EXERCISE:
Go through the lines below and retype each one exactly.

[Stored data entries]
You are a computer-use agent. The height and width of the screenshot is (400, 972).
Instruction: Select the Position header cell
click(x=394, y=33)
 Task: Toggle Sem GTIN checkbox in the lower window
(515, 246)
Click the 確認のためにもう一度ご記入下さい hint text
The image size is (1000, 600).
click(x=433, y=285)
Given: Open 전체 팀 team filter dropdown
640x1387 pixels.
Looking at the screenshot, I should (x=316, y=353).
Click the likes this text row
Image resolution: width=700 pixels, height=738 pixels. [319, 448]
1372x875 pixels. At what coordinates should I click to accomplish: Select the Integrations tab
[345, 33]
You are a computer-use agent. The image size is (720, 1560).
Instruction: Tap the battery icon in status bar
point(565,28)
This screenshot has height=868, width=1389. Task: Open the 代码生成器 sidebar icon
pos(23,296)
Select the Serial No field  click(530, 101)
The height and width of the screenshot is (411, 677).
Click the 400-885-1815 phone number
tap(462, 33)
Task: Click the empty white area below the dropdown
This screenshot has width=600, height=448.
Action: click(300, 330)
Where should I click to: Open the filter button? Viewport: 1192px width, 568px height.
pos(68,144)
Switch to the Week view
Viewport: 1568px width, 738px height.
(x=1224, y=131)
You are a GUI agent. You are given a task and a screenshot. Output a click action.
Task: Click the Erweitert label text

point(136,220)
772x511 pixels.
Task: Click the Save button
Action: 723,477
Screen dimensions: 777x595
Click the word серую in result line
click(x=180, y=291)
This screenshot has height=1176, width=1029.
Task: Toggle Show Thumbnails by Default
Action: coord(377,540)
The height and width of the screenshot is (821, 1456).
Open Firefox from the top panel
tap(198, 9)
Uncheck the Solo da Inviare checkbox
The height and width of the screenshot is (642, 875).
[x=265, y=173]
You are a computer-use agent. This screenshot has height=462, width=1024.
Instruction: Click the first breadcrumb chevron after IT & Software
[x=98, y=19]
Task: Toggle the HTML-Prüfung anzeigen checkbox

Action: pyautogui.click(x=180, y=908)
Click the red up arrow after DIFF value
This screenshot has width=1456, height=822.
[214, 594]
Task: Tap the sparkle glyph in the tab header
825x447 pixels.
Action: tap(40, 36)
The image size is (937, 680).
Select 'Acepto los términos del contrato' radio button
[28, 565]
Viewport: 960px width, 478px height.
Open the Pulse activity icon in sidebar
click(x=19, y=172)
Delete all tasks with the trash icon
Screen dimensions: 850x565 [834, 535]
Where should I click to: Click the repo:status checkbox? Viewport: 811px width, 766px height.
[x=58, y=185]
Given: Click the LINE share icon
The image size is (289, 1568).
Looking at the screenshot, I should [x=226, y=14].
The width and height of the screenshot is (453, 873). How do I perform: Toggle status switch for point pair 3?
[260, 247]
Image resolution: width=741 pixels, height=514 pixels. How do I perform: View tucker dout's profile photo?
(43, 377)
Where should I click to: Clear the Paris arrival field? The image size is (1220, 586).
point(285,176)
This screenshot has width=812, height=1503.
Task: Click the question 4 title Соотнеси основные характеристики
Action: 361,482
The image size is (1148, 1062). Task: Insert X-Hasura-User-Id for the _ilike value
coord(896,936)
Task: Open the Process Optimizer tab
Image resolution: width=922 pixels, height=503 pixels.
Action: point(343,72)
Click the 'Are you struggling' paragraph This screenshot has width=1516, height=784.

TASK OUTPUT:
You are a computer-use agent. The height and width of the screenshot is (400, 972).
Instruction: Select the Position header cell
click(x=394, y=33)
 Task: Toggle Sem GTIN checkbox in the lower window
(515, 246)
Click the 確認のためにもう一度ご記入下さい hint text
The image size is (1000, 600).
click(x=433, y=285)
Given: Open 전체 팀 team filter dropdown
640x1387 pixels.
Looking at the screenshot, I should (x=316, y=353).
Click the likes this text row
Image resolution: width=700 pixels, height=738 pixels. [319, 448]
1372x875 pixels. At what coordinates should I click to accomplish: Select the Integrations tab
[345, 33]
You are a computer-use agent. The image size is (720, 1560).
Instruction: Tap the battery icon in status bar
point(565,28)
This screenshot has height=868, width=1389. Task: Open the 代码生成器 sidebar icon
pos(23,296)
Select the Serial No field  click(530, 101)
The height and width of the screenshot is (411, 677).
Click the 400-885-1815 phone number
tap(462, 33)
Task: Click the empty white area below the dropdown
This screenshot has width=600, height=448.
Action: click(300, 330)
Where should I click to: Open the filter button? Viewport: 1192px width, 568px height.
pos(68,144)
Switch to the Week view
Viewport: 1568px width, 738px height.
(x=1224, y=131)
You are a GUI agent. You are given a task and a screenshot. Output a click action.
Task: Click the Erweitert label text

point(136,220)
772x511 pixels.
Task: Click the Save button
Action: 723,477
Screen dimensions: 777x595
Click the word серую in result line
click(x=180, y=291)
This screenshot has height=1176, width=1029.
Task: Toggle Show Thumbnails by Default
Action: coord(377,540)
The height and width of the screenshot is (821, 1456).
Open Firefox from the top panel
tap(198, 9)
Uncheck the Solo da Inviare checkbox
The height and width of the screenshot is (642, 875).
[x=265, y=173]
You are a computer-use agent. This screenshot has height=462, width=1024.
Instruction: Click the first breadcrumb chevron after IT & Software
[x=98, y=19]
Task: Toggle the HTML-Prüfung anzeigen checkbox

Action: pyautogui.click(x=180, y=908)
Click the red up arrow after DIFF value
This screenshot has width=1456, height=822.
[214, 594]
Task: Tap the sparkle glyph in the tab header
825x447 pixels.
Action: tap(40, 36)
The image size is (937, 680).
Select 'Acepto los términos del contrato' radio button
[28, 565]
Viewport: 960px width, 478px height.
Open the Pulse activity icon in sidebar
click(x=19, y=172)
Delete all tasks with the trash icon
Screen dimensions: 850x565 [834, 535]
Where should I click to: Click the repo:status checkbox? Viewport: 811px width, 766px height.
[x=58, y=185]
Given: Click the LINE share icon
The image size is (289, 1568).
Looking at the screenshot, I should [x=226, y=14].
The width and height of the screenshot is (453, 873). How do I perform: Toggle status switch for point pair 3?
[260, 247]
Image resolution: width=741 pixels, height=514 pixels. How do I perform: View tucker dout's profile photo?
(43, 377)
Where should I click to: Clear the Paris arrival field? The image size is (1220, 586).
point(285,176)
This screenshot has width=812, height=1503.
Task: Click the question 4 title Соотнеси основные характеристики
Action: 361,482
The image size is (1148, 1062). Task: Insert X-Hasura-User-Id for the _ilike value
coord(896,936)
Task: Open the Process Optimizer tab
Image resolution: width=922 pixels, height=503 pixels.
Action: point(343,72)
Click the 'Are you struggling' paragraph This screenshot has width=1516, height=784.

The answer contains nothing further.